What are Gender Responsive Budgets?

Concept

Public budgets are a government’s most important economic and social public policy instruments, as well as a reflection of its priorities in terms of the well-being of a population, the development of a country, and its real commitment to the human rights of men and women.

For a long time, budgets were seen as “gender-neutral”. However, given the roles assumed by men and women in society, the economy, households, communities, and power or decision‑making spheres, government actions can never be neutral. Budgets also have differentiated impacts on men and women, both directly (through revenue collection and distribution of public expenditure) and indirectly (due to their impacts on employment, inflation, economic growth, or the redistribution of time dedicated to social reproduction, among others), and contribute to exacerbating or overcoming inequalities.

Gender-Responsive Budgets, more commonly known in Latin America as Gender-Sensitive Budgets (GSBs), emerged as initiatives for the analysis and transformation of public budgets to ensure public revenue and expenditures recognize their differentiated impacts on men and women and generate changes in the collection and distribution of public resources to achieve positive impacts in the area of gender equality.

 

Thus, Gender-Responsive Budgeting is a great tool to advance gender equality and the realization of women’s rights, since it allows for:

Gender Responsive Budgets are also the result of a global commitment made by UN member states as part of the 2030 Agenda for Sustainable Development, which measures, through indicator 5.c.1, efforts made by governments to follow up on and identify gender-responsive budget allocations through the public finance management cycle, in addition to making that information fully transparent.

A little history

The first Gender Responsive Budgeting experience in Latin America took place in Mexico in 1997, when the Commission on Gender Equity of the Chamber of Deputies created an “Earmarked Federal Budget” subcommission.
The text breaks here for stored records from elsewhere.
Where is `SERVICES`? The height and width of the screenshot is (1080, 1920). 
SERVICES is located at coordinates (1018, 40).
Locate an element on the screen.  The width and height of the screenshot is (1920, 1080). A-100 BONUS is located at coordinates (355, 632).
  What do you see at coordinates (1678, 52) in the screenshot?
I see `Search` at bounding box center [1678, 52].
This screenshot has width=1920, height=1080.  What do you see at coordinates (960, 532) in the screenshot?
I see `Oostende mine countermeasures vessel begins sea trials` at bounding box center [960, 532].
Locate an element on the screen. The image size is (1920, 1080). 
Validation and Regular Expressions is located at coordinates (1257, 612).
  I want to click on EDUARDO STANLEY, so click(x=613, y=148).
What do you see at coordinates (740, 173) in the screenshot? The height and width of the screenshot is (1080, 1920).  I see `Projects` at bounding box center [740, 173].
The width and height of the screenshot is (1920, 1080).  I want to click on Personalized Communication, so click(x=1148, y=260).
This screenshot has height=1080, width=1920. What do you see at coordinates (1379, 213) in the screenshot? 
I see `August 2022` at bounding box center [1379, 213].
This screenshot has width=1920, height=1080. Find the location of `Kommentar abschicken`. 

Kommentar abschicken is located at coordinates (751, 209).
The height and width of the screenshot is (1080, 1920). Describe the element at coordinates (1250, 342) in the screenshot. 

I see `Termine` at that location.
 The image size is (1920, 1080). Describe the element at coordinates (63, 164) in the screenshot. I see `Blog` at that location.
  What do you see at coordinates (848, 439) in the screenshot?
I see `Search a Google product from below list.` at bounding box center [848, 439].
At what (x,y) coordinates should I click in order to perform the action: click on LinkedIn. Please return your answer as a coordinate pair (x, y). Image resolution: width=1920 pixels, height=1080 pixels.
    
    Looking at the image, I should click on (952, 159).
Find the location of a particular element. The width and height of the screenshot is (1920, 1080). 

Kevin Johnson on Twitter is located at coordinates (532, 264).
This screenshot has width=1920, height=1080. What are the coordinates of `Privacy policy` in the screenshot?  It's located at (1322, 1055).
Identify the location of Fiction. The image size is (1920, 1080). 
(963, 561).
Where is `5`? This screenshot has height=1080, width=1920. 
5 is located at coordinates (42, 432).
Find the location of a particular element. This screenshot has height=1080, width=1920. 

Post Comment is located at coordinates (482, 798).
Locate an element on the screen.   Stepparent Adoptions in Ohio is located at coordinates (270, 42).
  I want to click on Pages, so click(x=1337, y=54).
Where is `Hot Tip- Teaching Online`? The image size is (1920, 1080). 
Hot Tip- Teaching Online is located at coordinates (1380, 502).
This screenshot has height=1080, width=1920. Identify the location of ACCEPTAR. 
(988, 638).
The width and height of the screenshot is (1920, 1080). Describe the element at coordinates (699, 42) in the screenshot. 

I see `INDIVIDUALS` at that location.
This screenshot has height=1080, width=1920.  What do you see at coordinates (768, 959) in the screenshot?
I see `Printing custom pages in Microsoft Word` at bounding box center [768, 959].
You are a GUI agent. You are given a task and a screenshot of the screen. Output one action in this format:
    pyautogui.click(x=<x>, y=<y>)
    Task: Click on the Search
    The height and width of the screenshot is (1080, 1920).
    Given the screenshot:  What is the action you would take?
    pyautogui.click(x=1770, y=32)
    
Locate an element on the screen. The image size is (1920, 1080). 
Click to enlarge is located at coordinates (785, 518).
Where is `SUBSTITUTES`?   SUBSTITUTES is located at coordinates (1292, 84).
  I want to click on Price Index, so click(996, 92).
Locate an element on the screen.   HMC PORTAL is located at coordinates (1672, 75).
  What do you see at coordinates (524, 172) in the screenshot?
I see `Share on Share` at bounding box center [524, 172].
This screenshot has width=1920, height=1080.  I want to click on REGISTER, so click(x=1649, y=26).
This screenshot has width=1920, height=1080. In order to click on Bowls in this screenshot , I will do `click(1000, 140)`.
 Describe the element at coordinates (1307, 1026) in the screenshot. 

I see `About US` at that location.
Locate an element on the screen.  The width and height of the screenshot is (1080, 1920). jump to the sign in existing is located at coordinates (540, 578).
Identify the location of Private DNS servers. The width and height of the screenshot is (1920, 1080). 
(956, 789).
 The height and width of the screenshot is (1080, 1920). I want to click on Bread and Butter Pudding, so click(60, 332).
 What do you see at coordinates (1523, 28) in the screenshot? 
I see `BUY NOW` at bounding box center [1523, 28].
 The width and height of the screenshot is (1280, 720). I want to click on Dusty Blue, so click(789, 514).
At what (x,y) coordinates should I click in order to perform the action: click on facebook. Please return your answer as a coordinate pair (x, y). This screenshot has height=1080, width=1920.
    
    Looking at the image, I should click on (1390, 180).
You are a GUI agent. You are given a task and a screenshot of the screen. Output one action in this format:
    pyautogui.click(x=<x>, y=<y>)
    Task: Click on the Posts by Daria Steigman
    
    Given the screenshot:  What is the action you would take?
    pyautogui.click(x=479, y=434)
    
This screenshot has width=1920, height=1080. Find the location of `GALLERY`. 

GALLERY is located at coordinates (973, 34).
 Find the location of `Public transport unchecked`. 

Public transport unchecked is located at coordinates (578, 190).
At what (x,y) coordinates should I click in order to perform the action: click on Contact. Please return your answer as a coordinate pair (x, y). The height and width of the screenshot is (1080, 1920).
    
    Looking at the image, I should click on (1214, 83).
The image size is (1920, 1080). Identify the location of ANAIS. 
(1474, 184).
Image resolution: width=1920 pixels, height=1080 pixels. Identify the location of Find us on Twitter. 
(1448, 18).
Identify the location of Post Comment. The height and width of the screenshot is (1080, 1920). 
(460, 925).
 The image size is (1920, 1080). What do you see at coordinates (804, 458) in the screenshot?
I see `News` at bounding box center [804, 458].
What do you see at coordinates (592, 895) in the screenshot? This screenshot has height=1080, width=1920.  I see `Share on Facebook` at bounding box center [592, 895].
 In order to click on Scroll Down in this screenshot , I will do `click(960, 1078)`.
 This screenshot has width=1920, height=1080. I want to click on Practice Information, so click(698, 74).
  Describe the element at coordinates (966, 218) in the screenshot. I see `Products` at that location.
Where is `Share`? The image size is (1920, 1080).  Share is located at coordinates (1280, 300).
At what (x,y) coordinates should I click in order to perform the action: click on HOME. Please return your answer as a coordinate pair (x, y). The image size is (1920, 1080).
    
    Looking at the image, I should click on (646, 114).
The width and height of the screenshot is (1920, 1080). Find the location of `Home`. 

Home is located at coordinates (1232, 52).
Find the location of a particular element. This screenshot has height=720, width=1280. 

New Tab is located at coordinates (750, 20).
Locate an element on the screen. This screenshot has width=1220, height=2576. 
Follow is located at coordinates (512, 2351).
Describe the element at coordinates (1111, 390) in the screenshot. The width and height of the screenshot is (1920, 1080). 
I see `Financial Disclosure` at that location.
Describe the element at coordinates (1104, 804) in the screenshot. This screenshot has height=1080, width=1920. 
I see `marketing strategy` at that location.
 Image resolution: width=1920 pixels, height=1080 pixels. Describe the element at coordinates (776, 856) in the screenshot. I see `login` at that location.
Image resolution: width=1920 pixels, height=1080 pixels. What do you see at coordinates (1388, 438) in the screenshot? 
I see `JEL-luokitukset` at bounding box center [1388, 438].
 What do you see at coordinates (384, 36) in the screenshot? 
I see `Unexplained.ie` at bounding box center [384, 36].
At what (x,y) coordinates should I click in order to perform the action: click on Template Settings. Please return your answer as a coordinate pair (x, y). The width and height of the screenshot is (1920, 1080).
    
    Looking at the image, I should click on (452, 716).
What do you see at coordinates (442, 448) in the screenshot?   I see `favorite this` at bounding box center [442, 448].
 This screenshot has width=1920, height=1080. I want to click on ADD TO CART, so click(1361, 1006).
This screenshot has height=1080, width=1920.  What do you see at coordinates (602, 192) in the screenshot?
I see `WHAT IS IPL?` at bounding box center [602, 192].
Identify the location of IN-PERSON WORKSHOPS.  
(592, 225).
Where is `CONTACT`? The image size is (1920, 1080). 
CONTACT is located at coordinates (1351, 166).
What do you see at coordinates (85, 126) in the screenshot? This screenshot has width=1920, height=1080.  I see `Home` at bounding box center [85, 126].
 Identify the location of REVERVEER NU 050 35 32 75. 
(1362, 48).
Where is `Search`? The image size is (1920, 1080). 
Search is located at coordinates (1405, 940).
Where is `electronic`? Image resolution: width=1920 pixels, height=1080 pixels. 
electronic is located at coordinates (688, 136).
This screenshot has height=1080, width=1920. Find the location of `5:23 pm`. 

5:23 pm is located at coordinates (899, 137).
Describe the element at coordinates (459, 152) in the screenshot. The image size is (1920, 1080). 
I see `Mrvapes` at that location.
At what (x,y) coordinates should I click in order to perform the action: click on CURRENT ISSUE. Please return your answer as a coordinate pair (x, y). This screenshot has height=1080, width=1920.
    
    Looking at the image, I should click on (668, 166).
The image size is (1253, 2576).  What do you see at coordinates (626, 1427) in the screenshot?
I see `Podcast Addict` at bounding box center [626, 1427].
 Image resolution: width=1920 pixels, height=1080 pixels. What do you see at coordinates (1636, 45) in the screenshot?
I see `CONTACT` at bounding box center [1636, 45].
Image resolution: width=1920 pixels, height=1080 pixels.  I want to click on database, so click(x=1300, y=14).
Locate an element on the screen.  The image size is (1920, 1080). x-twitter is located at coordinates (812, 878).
In 2000, the Office for the Andean Region of the former UNIFEM (currently UN Women), as part of its Economic and Social Rights Programme, began promoting the creation of multidisciplinary teams with the participation of experts in the areas of gender and public finance. These teams received training on different methodologies developed in Australia and South Africa that they were able to apply, one year later, in the analysis of budgets in several municipalities of Bolivia, Ecuador, and Peru.

 

In 2005, UNIFEM/UN Women launched a regional programme for Latin America and began sharing different experiences in Argentina, Brazil, Colombia, Honduras, Uruguay, and Venezuela.  Ever since then, GRB initiatives have been expanded to other parts of the region.


Today, 25 years later, we can affirm that Gender Responsive Budgets are present in the majority of countries in the Latin American region and have resulted in a body of experience and knowledge we want to share through this website.